=== EXTRACT PROVIDED ===

Re: RFR: 8196331: Optimize Character.digit for latin1 input

2018-02-02 Thread Ulf Zibis

Hi Claes,

sorry for the delay, I didn't catch you message before, because you CC'd 
me which causes that my email filter misses the ListID tag to catch.


Thanks for the update, times change with the compact strings feature.

Another approach could be to access the String constant via Unsafe.

-Ulf


Am 30.01.2018 um 11:12 schrieb Claes Redestad:

Hi,

not sure what you're suggesting, exactly, but it seems Charset coders 
generate
String literals which are then unpacked to char[]/byte[]'s in static 
blocks.


While constructing arrays from String literals might have been a startup
optimization in the past, it is now mainly a workaround to method 
bytecode

limits, see https://bugs.openjdk.java.net/browse/JDK-8185104

/Claes

On 2018-01-30 01:10, Ulf Zibis wrote:

Hi,

you may can construct the lookup table as a static String constant to 
slim down the footprint and treat it as a byte[] as we do in the 
Charset coders.


-Ulf


Am 29.01.2018 um 22:04 schrieb Claes Redestad:

I'll experiment and analyze a bit more tomorrow to see if I can find a
good explanation for the observed difference and/or a solution that
allows us to slim down the lookup array.









Re: RFR: 8196331: Optimize Character.digit for latin1 input

2018-01-30 Thread Paul Sandoz
OK! A surprising increase in code size. Thanks for checking.

Paul.

> On Jan 30, 2018, at 2:40 AM, Claes Redestad  wrote:
> 
> The ASM is harder than usual to follow and compare since everything is
> inlined aggressively, but it seems that since CharacterDataLatin1 is only
> invoked for 0 <= ch < 256 (invariant established in CharacterData.of(int ch))
> then the compiler is able to elide bounds check entirely when the byte[] is
> also 256 elements.

=== DATA SHOWN ===

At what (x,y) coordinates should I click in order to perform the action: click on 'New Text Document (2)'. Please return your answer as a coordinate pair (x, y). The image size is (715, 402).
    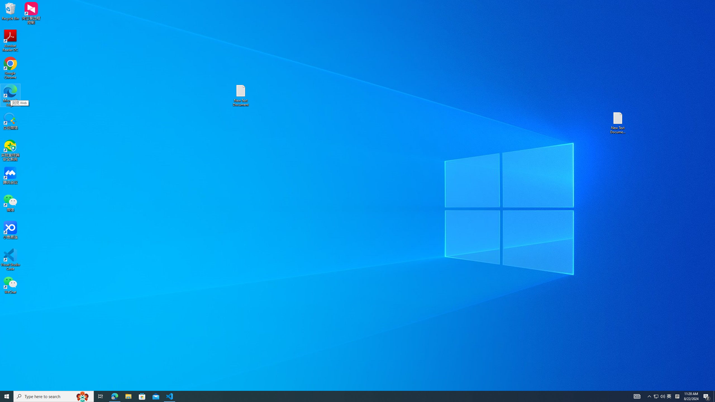
    Looking at the image, I should click on (618, 122).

===

[REQUIREMENTS]:
a – Transcribe the part of the Character.digit thread starting with "sorry for the" and going on through "compact strings feature.".
b – Answer these questions from the Character.digit thread:
(i) Why did Ulf Zibis's email filter miss the message from Claes?
(ii) What does Claes Redestad say constructing arrays from String literals is now mainly a workaround to?
(iii) For which range of ch is CharacterDataLatin1 invoked, according to the message sent on Jan 30 at 2:40 AM?
c – Write the next part of the Character.digit thread, picking up after its final sentence.

[RESULTS BY TASK]:
a –
sorry for the delay, I didn't catch you message before, because you CC'd 
me which causes that my email filter misses the ListID tag to catch.


Thanks for the update, times change with the compact strings feature.

b –
(i) Claes CC'd him, so the filter missed the ListID tag it uses to catch list mail.
(ii) Method bytecode limits.
(iii) 0 <= ch < 256.

c –
> 
> Shrinking the array adds more branches and grows the compiled code size
> for UUID.fromString from 751 to 1341 bytes, so it seems that even from a
> footprint perspective then keeping the array at 256 elements is a win. :-)
> 
> /Claes
> 
> On 2018-01-29 22:04, Claes Redestad wrote:
>> Right, I can't really explain why, but the effect is very visible and
>> reproducible in microbenchmarks. Differences in generated ASM might
>> be indicating that the inlining behavior changes enough to shift the
>> result around; maybe a job for @ForceInline?
>> 
>> I'll experiment and analyze a bit more tomorrow to see if I can find a
>> good explanation for the observed difference and/or a solution that
>> allows us to slim down the lookup array.
>> 
>> /Claes
>> 
>> On 2018-01-29 20:38, Paul Sandoz wrote:
>>> Smaller in only the upper bound? I would an explicit upper bounds check 
>>> would dominate that of the bounds check for the array itself.
>>> 
>>> Paul.
>>> 
 On Jan 29, 2018, at 11:37 AM, Claes Redestad > wrote:
 
 I ran with a smaller byte[] initially and saw about a 10% improvement from 
 removing the branch, which is why I felt the superfluous bytes were 
 motivated.
 
 /Claes
 
 Paul Sandoz > 
 skrev: (29 januari 2018 19:14:44 CET)
 
 
 On Jan 29, 2018, at 9:44 AM, Martin Buchholz
 > wrote:
 Thanks. I might try to shrink the size of the static array,
 by only storing values between '0' and 'z', at the cost of
 slightly greater lookup costs for each char.
 
 I was wondering the same, or just clip the end of the array to’z'
 
 if (ch <= ‘z’ && radix …) { // Might even fold the upper bounds check 
 for DIGITS
value = DIGITS[ch];
...
 }
 
 Paul.
 
 On Mon, Jan 29, 2018 at 3:15 AM, Claes Redestad
 > wrote:
 
 Hi, for the latin1 block of CharacterData we can improve
 the digit(int, int) implementation by providing an
 optimized lookup table. This improves microbenchmarks
 exercising Integer.parseInt, Long.parseLong and
 UUID.fromString etc by around 50%for typical inputs.
 Webrev:
 http://cr.openjdk.java.net/~redestad/8196331/open.00/
 
 Bug: https://bugs.openjdk.java.net/browse/JDK-8196331 The
 lookup array is pre-calculated to minimize startup impact
 (adds 1,027 bytecodes executed during initialization) /Claes
 
 
 -- 
 Sent from my Android device with K-9 Mail. Please excuse my brevity.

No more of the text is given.